Pero, a juzgar por la multitud de mensajes corporativos que nos inundan a diario, salta a la vista -y también al oído, al cerebro y al corazón- que muy pocos emisores se toman la molestia de conocer al destinatario, de manera que el mensaje se elabore pensando en sus necesidades y no en el ego del propio emisor.

No hace falta ir a buscar ejemplos. Tenemos nuestros muros de Facebook, TL de Twitter, bandejas de entrada… repletos de mensajes abrumadores, casi agresivos, que buscan imponer, más que convencer o mostrar.

¿Quieres convencerme de lo bueno que eres y la falta que me haces? No me digas que eres increíble, demuéstramelo. De lo contrario, puede que te crea.

 Increíble, según la RAE.

1. adj. Que no puede creerse.

2. adj. Muy difícil de creer.

¿Amigos?

‘Amistad’, según la RAE: Afecto personal, puro y desinteresado, compartido con otra persona, que nace y se fortalece con el trato.
Ejemplo gráfico de 'amistad'

Ejemplo gráfico de lo que viene siendo la ‘amistad’, de toda la vida.

Hace unos días, comentaba con mi amiga Ángela (en la foto, la de la derecha), al hilo del aluvión de morralla felicitadora navideña, el absurdo al que estamos reduciendo una herramienta tan potente como la Comunicación Social Media. Nos quejamos del ruido social y de lo difícil que resulta acceder a contenido útil, original y de calidad, pero generamos mucho de ese bullicio molesto e incoherente.

En su día, creé mi perfil de Facebook de manera experimental y me convencí de que era un canal de comunicación sencillo de controlar y gestionar (ingenua de mí). A fin de cuentas, era una cuenta personal, en la que yo decidía lo que compartía y con quién. Cinco años después, tengo unos 90 ¿amigos? (que en comparación con otros usuarios es una cifra insignificante, lo sé); la mayoría, fruto de la interacción con personas que se desenvuelven profesionalmente en el ámbito de las RRSS y de otras circunstancias puntuales (formación, desempeño laboral…) a partir de la cual se generan grupos de trabajo.

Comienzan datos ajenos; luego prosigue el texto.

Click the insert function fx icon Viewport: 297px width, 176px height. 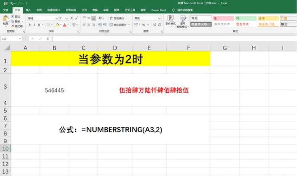coord(48,39)
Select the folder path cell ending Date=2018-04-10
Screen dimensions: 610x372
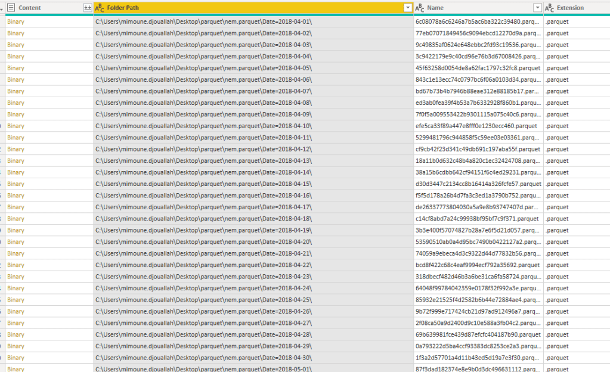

No suelo enviar solicitudes de amistad. Me resulta violento, si lo que me une al solicitado es poco/nada o, sencillamente espero conseguir de nuestra reciente y al mismo tiempo profunda amistad que le de al ‘Me gusta’/’Compartir’ a todo lo que se mueva en mi Fanpage. El caso es que no todo el mundo lo entiende así, y ese trasiego de solicitudes a la brava ha convertido mi perfil ‘feisbukero’ en una especie de usuario Frankenstein, donde confluyen grados de relación y contenido muy dispares entre sí.

Bueno, en realidad creo que el propio Facebook ha devenido en una red que poco o nada tiene que ver con su ‘amistoso’ planteamiento inicial. Al final, las redes sociales son empresas e implementan o absorben aquello que funciona bien en su competencia. Cada vez se parecen más unas a otras; algo que, a mi entender, las desvirtúa y les resta utilidad.

Creo que lo estamos haciendo mal; asumo la parte que me toca: tan absurdo es enviar solicitudes de amistad a personas que no conoces, como aceptarlas. Y también creo que tras ese comportamiento incoherente subyace, por un lado, la idea de que más es mejor, y por otro, el exceso de buenrollismo cínico que convierte el uso de redes sociales en una batalla por conseguir ‘Amigos’ ‘Fans’ ‘Me gustas’, ‘RTs’, ‘Repins’ o ‘Recórcholis’, relegando la Comunicación Social Media a una especie de Todo a Cien.

Supongo que hacer un uso realmente productivo, respetuoso y coherente de las RRSS exige tiempo y no produce resultados inmediatos sobre las estadísticas y los egos, pero temo que esa forma de utilizar y consumir el contenido social, sea el oxígeno que infle el globo hasta hacerlo estallar.